Menos lógica y mucho más incoherente es la actitud del segundo tipo de glorificadores. Nos referimos a quienes siendo más dinámicos y liberales, o que incluso pretenden ser de izquierdas, presos quizá de la seudocultura periodística que ha popularizado a Dalí, creen con ridícula buena fe que los fallos políticos y humanos del artista han de olvidarse ante las excelencias de su pintura. Y esto, que parece un gesto generoso, en realidad encierra una falacia que conocemos bien en el mundo del arte: la que olvida que la mínima pincelada en un cuadro es el reflejo de las cualidades humanas del pintor, de la misma manera que la caligrafía delata el alma de quien escribe. Y que por más que el vulgo diga lo contrario, un experto sabe perfectamente que una pintura tiene interés o deja de tenerlo según sea el grado de humanidad y de inteligencia de su autor.
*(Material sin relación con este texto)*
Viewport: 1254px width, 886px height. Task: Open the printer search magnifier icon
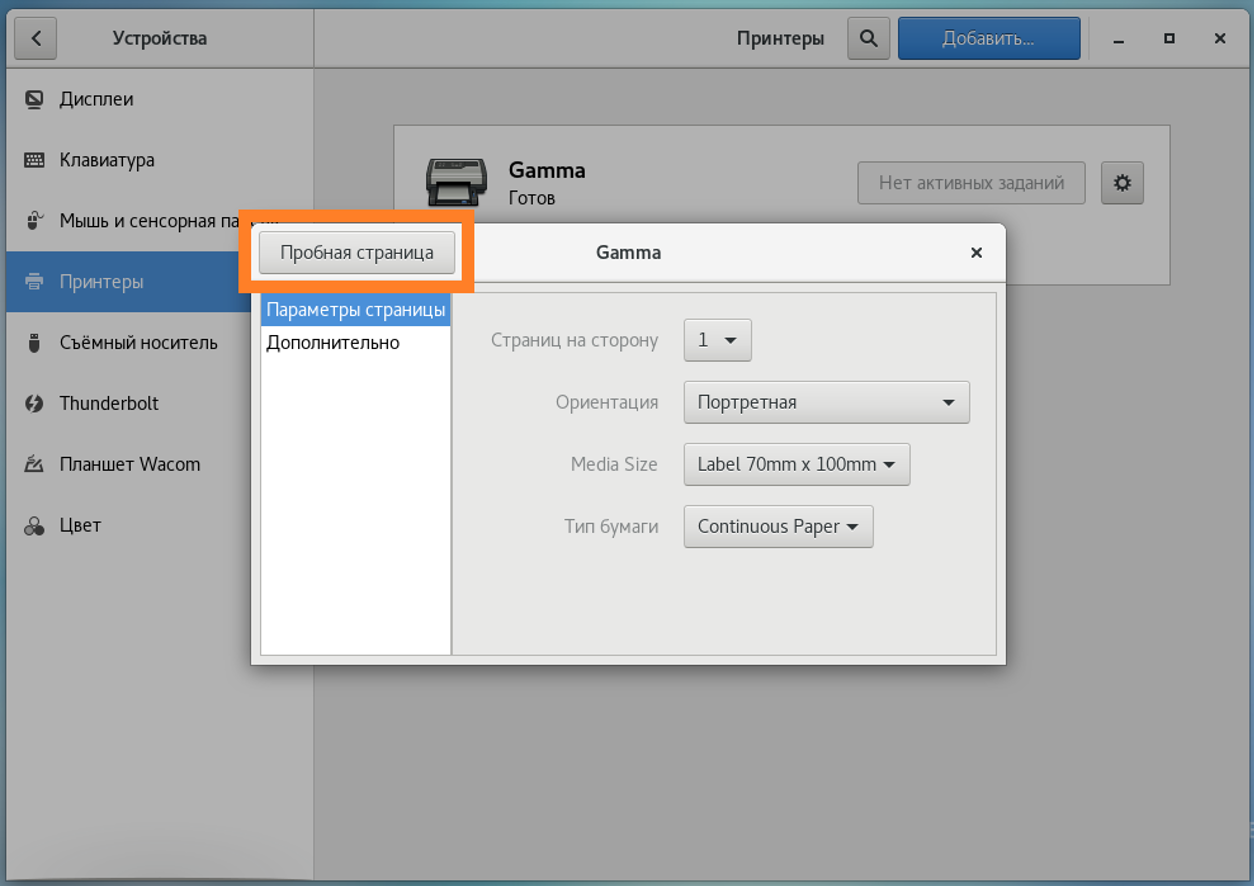(868, 39)
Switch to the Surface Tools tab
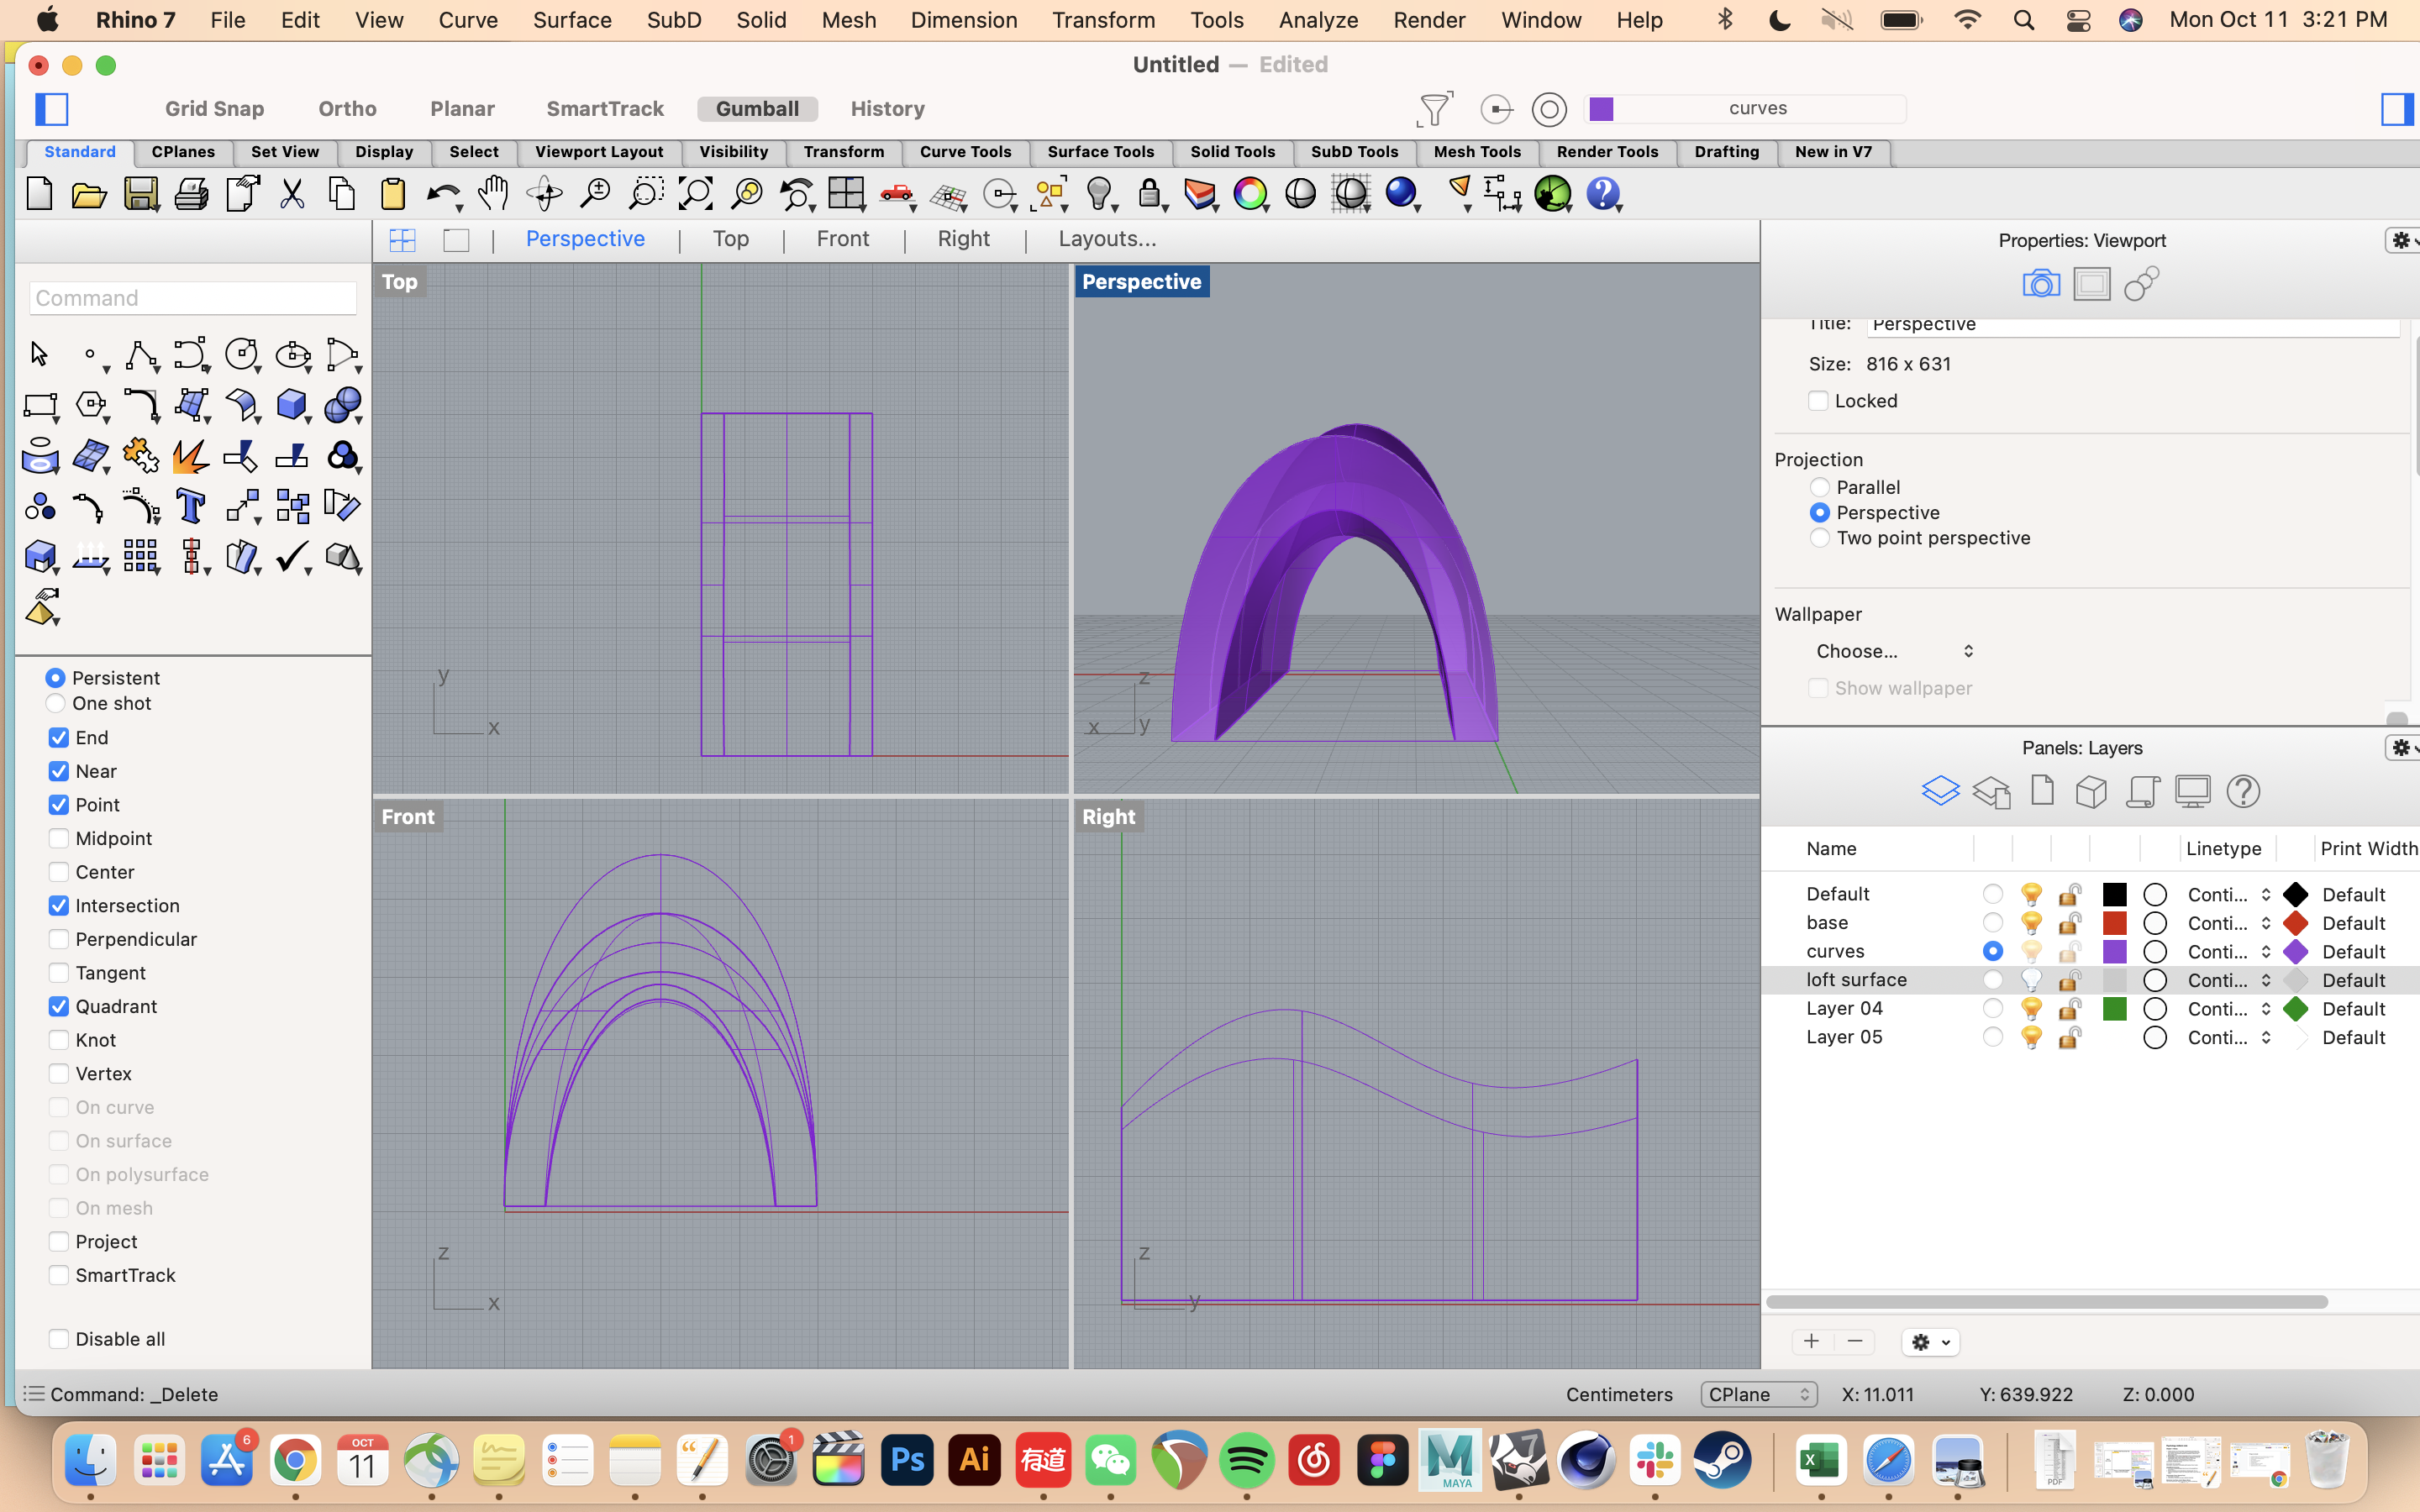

Hablar, pues, de excelencias a propósito de la pintura de Dalí es ser más papista que el Papa y además una horterada (me gustan algunas expresiones que el escritor Manuel Vicent le dedica). Porque Dalí es de la clase de artistas que únicamente tiene sentido por sus temas, por sus símbolos... y, en definitiva, por sus ideas. Con sus cuadros, como a veces se dice de algunas obras de arte del pasado, no es posible extasiarse ante la pura estética pictórica prescindiendo del contenido. Y el contenido ideológico de las obras de Dalí, desde hace muchos años, es bien conocido; sabemos que, para bastantes, es aún vigente, y es natural, como hemos dicho, que lo defiendan; e incluso sería bueno que lo defendieran sin timideces, no como aquellos políticos que aún les sonroja declararse abiertamente de derechas. Pero aplaudir a Dalí, recuérdese, es aplaudir sólo su ideología, porque, en realidad, no hay otra cosa que aplaudir. Y de ahí la indignación y la vergüenza ajena que muchos han sentido oyendo a gentes que se llaman de izquierdas haciendo elogios a la pintura de Dalí o sumándose a sus festejos.